(Work to complete)
Copy the data word for word, keeping every line.

(Records provided)
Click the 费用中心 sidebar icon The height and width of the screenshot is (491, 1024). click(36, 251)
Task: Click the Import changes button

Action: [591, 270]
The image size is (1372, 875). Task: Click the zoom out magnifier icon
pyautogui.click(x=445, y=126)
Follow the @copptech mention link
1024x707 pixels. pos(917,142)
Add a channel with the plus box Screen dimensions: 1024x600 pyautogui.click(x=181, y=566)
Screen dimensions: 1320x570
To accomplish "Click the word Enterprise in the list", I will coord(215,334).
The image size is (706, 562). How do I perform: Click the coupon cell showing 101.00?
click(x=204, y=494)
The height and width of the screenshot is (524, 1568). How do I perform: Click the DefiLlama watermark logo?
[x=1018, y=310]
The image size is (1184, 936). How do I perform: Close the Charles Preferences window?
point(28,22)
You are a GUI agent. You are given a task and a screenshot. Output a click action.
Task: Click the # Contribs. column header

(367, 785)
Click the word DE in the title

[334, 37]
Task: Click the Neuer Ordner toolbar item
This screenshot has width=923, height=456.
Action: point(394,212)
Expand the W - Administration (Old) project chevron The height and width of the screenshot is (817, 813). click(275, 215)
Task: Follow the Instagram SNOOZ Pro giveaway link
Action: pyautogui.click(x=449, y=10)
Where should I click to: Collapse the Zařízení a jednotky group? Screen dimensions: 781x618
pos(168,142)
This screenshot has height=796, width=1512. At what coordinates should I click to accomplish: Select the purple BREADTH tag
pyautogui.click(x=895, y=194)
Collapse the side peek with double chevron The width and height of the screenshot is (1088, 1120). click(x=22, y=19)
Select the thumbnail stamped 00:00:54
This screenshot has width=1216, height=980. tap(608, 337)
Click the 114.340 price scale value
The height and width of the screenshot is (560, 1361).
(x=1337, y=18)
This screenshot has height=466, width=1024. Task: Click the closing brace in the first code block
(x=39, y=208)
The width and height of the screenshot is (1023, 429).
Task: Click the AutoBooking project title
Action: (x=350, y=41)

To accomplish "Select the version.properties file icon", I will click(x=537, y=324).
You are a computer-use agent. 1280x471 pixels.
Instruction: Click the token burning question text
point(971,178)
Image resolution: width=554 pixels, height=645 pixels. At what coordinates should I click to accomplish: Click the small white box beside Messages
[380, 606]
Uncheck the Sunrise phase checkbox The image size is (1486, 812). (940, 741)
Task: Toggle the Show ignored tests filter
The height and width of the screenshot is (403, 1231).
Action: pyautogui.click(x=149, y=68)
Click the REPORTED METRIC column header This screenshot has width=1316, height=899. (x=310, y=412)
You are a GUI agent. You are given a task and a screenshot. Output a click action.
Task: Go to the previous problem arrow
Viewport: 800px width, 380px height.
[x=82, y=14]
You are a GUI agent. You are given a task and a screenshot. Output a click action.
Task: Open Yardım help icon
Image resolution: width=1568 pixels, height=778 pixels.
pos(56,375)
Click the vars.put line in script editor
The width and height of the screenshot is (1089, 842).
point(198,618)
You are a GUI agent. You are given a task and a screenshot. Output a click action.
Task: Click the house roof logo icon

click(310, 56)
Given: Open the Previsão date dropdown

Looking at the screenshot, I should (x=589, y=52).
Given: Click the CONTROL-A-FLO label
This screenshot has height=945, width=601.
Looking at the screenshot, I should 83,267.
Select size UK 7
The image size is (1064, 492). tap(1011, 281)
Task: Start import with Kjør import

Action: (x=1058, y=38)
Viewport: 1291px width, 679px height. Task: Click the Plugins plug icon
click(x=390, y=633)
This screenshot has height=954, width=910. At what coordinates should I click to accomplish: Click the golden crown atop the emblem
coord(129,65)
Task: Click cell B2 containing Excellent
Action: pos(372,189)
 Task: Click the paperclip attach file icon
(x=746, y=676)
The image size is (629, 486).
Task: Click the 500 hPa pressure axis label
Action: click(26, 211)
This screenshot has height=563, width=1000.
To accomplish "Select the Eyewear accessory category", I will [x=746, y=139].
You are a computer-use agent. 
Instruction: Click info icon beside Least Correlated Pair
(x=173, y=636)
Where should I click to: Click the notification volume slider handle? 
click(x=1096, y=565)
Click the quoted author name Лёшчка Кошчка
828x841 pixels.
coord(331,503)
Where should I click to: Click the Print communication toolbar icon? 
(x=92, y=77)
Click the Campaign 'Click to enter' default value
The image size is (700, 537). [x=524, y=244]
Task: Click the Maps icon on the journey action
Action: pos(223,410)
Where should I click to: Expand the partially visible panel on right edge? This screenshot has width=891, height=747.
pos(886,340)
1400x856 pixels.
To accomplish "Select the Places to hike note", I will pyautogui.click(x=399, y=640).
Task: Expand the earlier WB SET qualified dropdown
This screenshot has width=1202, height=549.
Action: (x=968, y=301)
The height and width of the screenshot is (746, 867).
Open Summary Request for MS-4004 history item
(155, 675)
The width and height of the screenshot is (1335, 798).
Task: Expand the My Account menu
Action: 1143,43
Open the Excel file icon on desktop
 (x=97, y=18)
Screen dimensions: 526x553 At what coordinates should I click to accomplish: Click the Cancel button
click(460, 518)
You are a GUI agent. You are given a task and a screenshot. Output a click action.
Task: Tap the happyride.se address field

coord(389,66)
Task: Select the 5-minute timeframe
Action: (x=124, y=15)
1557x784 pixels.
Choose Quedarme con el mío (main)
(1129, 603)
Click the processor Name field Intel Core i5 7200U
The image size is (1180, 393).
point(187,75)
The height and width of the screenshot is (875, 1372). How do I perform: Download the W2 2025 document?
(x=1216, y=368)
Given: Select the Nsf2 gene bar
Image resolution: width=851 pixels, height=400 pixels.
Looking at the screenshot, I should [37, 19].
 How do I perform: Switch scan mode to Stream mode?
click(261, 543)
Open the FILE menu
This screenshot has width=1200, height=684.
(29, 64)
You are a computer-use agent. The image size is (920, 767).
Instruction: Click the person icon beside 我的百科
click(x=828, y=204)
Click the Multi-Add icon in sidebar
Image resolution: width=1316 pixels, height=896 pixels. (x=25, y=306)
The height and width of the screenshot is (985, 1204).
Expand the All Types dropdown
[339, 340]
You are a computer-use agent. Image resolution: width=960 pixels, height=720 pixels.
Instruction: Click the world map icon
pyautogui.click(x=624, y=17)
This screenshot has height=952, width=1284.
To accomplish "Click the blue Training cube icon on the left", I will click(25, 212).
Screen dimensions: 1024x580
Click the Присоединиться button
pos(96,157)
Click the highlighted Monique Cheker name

(Response for this exercise)
Click the 费用中心 sidebar icon The height and width of the screenshot is (491, 1024). click(36, 251)
Task: Click the Import changes button

Action: [591, 270]
The image size is (1372, 875). Task: Click the zoom out magnifier icon
pyautogui.click(x=445, y=126)
Follow the @copptech mention link
1024x707 pixels. pos(917,142)
Add a channel with the plus box Screen dimensions: 1024x600 pyautogui.click(x=181, y=566)
Screen dimensions: 1320x570
To accomplish "Click the word Enterprise in the list", I will coord(215,334).
The image size is (706, 562). How do I perform: Click the coupon cell showing 101.00?
click(x=204, y=494)
The height and width of the screenshot is (524, 1568). How do I perform: Click the DefiLlama watermark logo?
[x=1018, y=310]
The image size is (1184, 936). How do I perform: Close the Charles Preferences window?
point(28,22)
You are a GUI agent. You are given a task and a screenshot. Output a click action.
Task: Click the # Contribs. column header

(367, 785)
Click the word DE in the title

[334, 37]
Task: Click the Neuer Ordner toolbar item
This screenshot has width=923, height=456.
Action: point(394,212)
Expand the W - Administration (Old) project chevron The height and width of the screenshot is (817, 813). click(275, 215)
Task: Follow the Instagram SNOOZ Pro giveaway link
Action: pyautogui.click(x=449, y=10)
Where should I click to: Collapse the Zařízení a jednotky group? Screen dimensions: 781x618
pos(168,142)
This screenshot has height=796, width=1512. At what coordinates should I click to accomplish: Select the purple BREADTH tag
pyautogui.click(x=895, y=194)
Collapse the side peek with double chevron The width and height of the screenshot is (1088, 1120). click(x=22, y=19)
Select the thumbnail stamped 00:00:54
This screenshot has width=1216, height=980. tap(608, 337)
Click the 114.340 price scale value
The height and width of the screenshot is (560, 1361).
(x=1337, y=18)
This screenshot has height=466, width=1024. Task: Click the closing brace in the first code block
(x=39, y=208)
The width and height of the screenshot is (1023, 429).
Task: Click the AutoBooking project title
Action: (x=350, y=41)

To accomplish "Select the version.properties file icon", I will click(x=537, y=324).
You are a computer-use agent. 1280x471 pixels.
Instruction: Click the token burning question text
point(971,178)
Image resolution: width=554 pixels, height=645 pixels. At what coordinates should I click to accomplish: Click the small white box beside Messages
[380, 606]
Uncheck the Sunrise phase checkbox The image size is (1486, 812). (940, 741)
Task: Toggle the Show ignored tests filter
The height and width of the screenshot is (403, 1231).
Action: pyautogui.click(x=149, y=68)
Click the REPORTED METRIC column header This screenshot has width=1316, height=899. (x=310, y=412)
You are a GUI agent. You are given a task and a screenshot. Output a click action.
Task: Go to the previous problem arrow
Viewport: 800px width, 380px height.
[x=82, y=14]
You are a GUI agent. You are given a task and a screenshot. Output a click action.
Task: Open Yardım help icon
Image resolution: width=1568 pixels, height=778 pixels.
pos(56,375)
Click the vars.put line in script editor
The width and height of the screenshot is (1089, 842).
point(198,618)
You are a GUI agent. You are given a task and a screenshot. Output a click action.
Task: Click the house roof logo icon

click(310, 56)
Given: Open the Previsão date dropdown

Looking at the screenshot, I should (x=589, y=52).
Given: Click the CONTROL-A-FLO label
This screenshot has height=945, width=601.
Looking at the screenshot, I should 83,267.
Select size UK 7
The image size is (1064, 492). tap(1011, 281)
Task: Start import with Kjør import

Action: (x=1058, y=38)
Viewport: 1291px width, 679px height. Task: Click the Plugins plug icon
click(x=390, y=633)
This screenshot has height=954, width=910. At what coordinates should I click to accomplish: Click the golden crown atop the emblem
coord(129,65)
Task: Click cell B2 containing Excellent
Action: pos(372,189)
 Task: Click the paperclip attach file icon
(x=746, y=676)
The image size is (629, 486).
Task: Click the 500 hPa pressure axis label
Action: click(26, 211)
This screenshot has height=563, width=1000.
To accomplish "Select the Eyewear accessory category", I will [x=746, y=139].
You are a computer-use agent. 
Instruction: Click info icon beside Least Correlated Pair
(x=173, y=636)
Where should I click to: Click the notification volume slider handle? 
click(x=1096, y=565)
Click the quoted author name Лёшчка Кошчка
828x841 pixels.
coord(331,503)
Where should I click to: Click the Print communication toolbar icon? 
(x=92, y=77)
Click the Campaign 'Click to enter' default value
The image size is (700, 537). [x=524, y=244]
Task: Click the Maps icon on the journey action
Action: pos(223,410)
Where should I click to: Expand the partially visible panel on right edge? This screenshot has width=891, height=747.
pos(886,340)
1400x856 pixels.
To accomplish "Select the Places to hike note", I will pyautogui.click(x=399, y=640).
Task: Expand the earlier WB SET qualified dropdown
This screenshot has width=1202, height=549.
Action: (x=968, y=301)
The height and width of the screenshot is (746, 867).
Open Summary Request for MS-4004 history item
(155, 675)
The width and height of the screenshot is (1335, 798).
Task: Expand the My Account menu
Action: 1143,43
Open the Excel file icon on desktop
 (x=97, y=18)
Screen dimensions: 526x553 At what coordinates should I click to accomplish: Click the Cancel button
click(460, 518)
You are a GUI agent. You are given a task and a screenshot. Output a click action.
Task: Tap the happyride.se address field

coord(389,66)
Task: Select the 5-minute timeframe
Action: (x=124, y=15)
1557x784 pixels.
Choose Quedarme con el mío (main)
(1129, 603)
Click the processor Name field Intel Core i5 7200U
The image size is (1180, 393).
point(187,75)
The height and width of the screenshot is (875, 1372). How do I perform: Download the W2 2025 document?
(x=1216, y=368)
Given: Select the Nsf2 gene bar
Image resolution: width=851 pixels, height=400 pixels.
Looking at the screenshot, I should [37, 19].
 How do I perform: Switch scan mode to Stream mode?
click(261, 543)
Open the FILE menu
This screenshot has width=1200, height=684.
(29, 64)
You are a computer-use agent. The image size is (920, 767).
Instruction: Click the person icon beside 我的百科
click(x=828, y=204)
Click the Multi-Add icon in sidebar
Image resolution: width=1316 pixels, height=896 pixels. (x=25, y=306)
The height and width of the screenshot is (985, 1204).
Expand the All Types dropdown
[339, 340]
You are a computer-use agent. Image resolution: width=960 pixels, height=720 pixels.
Instruction: Click the world map icon
pyautogui.click(x=624, y=17)
This screenshot has height=952, width=1284.
To accomplish "Click the blue Training cube icon on the left", I will click(25, 212).
Screen dimensions: 1024x580
Click the Присоединиться button
pos(96,157)
Click the highlighted Monique Cheker name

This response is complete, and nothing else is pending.